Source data
···
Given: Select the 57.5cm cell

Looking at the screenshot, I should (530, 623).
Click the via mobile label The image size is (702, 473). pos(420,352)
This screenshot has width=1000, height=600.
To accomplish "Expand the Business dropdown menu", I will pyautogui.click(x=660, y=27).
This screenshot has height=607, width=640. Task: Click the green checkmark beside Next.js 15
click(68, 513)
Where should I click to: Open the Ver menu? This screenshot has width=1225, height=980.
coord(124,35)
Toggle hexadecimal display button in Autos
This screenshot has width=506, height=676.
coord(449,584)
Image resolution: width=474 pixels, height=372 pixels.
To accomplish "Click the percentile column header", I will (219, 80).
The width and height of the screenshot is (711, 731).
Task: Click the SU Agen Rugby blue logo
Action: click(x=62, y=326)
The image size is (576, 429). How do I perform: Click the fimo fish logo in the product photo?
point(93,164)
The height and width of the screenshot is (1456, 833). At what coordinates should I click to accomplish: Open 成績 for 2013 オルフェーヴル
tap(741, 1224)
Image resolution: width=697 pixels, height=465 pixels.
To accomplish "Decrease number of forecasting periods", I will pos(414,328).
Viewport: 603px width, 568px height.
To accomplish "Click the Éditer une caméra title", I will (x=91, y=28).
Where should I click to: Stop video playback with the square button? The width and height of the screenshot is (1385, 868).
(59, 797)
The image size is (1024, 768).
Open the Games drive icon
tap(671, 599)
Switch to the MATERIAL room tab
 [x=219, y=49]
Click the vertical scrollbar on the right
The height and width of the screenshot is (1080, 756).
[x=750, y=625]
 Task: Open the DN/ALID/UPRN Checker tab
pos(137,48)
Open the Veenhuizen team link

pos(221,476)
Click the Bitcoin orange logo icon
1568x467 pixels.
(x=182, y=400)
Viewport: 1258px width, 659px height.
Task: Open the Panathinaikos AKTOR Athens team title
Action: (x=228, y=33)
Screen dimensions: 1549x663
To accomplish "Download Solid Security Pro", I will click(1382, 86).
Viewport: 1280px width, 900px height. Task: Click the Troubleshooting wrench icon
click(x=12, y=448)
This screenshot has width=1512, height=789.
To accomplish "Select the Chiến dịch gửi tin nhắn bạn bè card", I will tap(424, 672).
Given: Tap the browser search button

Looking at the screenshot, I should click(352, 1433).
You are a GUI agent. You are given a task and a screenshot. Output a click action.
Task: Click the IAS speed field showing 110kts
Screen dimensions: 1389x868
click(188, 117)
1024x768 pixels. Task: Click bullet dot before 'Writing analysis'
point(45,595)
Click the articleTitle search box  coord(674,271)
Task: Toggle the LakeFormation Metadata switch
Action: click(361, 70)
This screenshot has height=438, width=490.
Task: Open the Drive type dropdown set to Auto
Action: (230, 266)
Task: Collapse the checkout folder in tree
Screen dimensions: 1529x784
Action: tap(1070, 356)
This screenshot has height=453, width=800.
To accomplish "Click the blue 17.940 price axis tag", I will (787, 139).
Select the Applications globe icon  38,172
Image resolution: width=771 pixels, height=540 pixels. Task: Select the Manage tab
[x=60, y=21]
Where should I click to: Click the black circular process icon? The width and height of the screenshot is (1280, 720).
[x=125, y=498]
···
WORK INSTRUCTIONS:
Each of the records shown above needs to be repeated exactly.

TASK OUTPUT:
Given: Select the 57.5cm cell

Looking at the screenshot, I should (530, 623).
Click the via mobile label The image size is (702, 473). pos(420,352)
This screenshot has width=1000, height=600.
To accomplish "Expand the Business dropdown menu", I will pyautogui.click(x=660, y=27).
This screenshot has height=607, width=640. Task: Click the green checkmark beside Next.js 15
click(68, 513)
Where should I click to: Open the Ver menu? This screenshot has width=1225, height=980.
coord(124,35)
Toggle hexadecimal display button in Autos
This screenshot has width=506, height=676.
coord(449,584)
Image resolution: width=474 pixels, height=372 pixels.
To accomplish "Click the percentile column header", I will (219, 80).
The width and height of the screenshot is (711, 731).
Task: Click the SU Agen Rugby blue logo
Action: click(x=62, y=326)
The image size is (576, 429). How do I perform: Click the fimo fish logo in the product photo?
point(93,164)
The height and width of the screenshot is (1456, 833). At what coordinates should I click to accomplish: Open 成績 for 2013 オルフェーヴル
tap(741, 1224)
Image resolution: width=697 pixels, height=465 pixels.
To accomplish "Decrease number of forecasting periods", I will pos(414,328).
Viewport: 603px width, 568px height.
To accomplish "Click the Éditer une caméra title", I will (x=91, y=28).
Where should I click to: Stop video playback with the square button? The width and height of the screenshot is (1385, 868).
(59, 797)
The image size is (1024, 768).
Open the Games drive icon
tap(671, 599)
Switch to the MATERIAL room tab
 [x=219, y=49]
Click the vertical scrollbar on the right
The height and width of the screenshot is (1080, 756).
[x=750, y=625]
 Task: Open the DN/ALID/UPRN Checker tab
pos(137,48)
Open the Veenhuizen team link

pos(221,476)
Click the Bitcoin orange logo icon
1568x467 pixels.
(x=182, y=400)
Viewport: 1258px width, 659px height.
Task: Open the Panathinaikos AKTOR Athens team title
Action: (x=228, y=33)
Screen dimensions: 1549x663
To accomplish "Download Solid Security Pro", I will click(1382, 86).
Viewport: 1280px width, 900px height. Task: Click the Troubleshooting wrench icon
click(x=12, y=448)
This screenshot has width=1512, height=789.
To accomplish "Select the Chiến dịch gửi tin nhắn bạn bè card", I will tap(424, 672).
Given: Tap the browser search button

Looking at the screenshot, I should click(352, 1433).
You are a GUI agent. You are given a task and a screenshot. Output a click action.
Task: Click the IAS speed field showing 110kts
Screen dimensions: 1389x868
click(188, 117)
1024x768 pixels. Task: Click bullet dot before 'Writing analysis'
point(45,595)
Click the articleTitle search box  coord(674,271)
Task: Toggle the LakeFormation Metadata switch
Action: click(361, 70)
This screenshot has height=438, width=490.
Task: Open the Drive type dropdown set to Auto
Action: (230, 266)
Task: Collapse the checkout folder in tree
Screen dimensions: 1529x784
Action: tap(1070, 356)
This screenshot has height=453, width=800.
To accomplish "Click the blue 17.940 price axis tag", I will (787, 139).
Select the Applications globe icon  38,172
Image resolution: width=771 pixels, height=540 pixels. Task: Select the Manage tab
[x=60, y=21]
Where should I click to: Click the black circular process icon? The width and height of the screenshot is (1280, 720).
[x=125, y=498]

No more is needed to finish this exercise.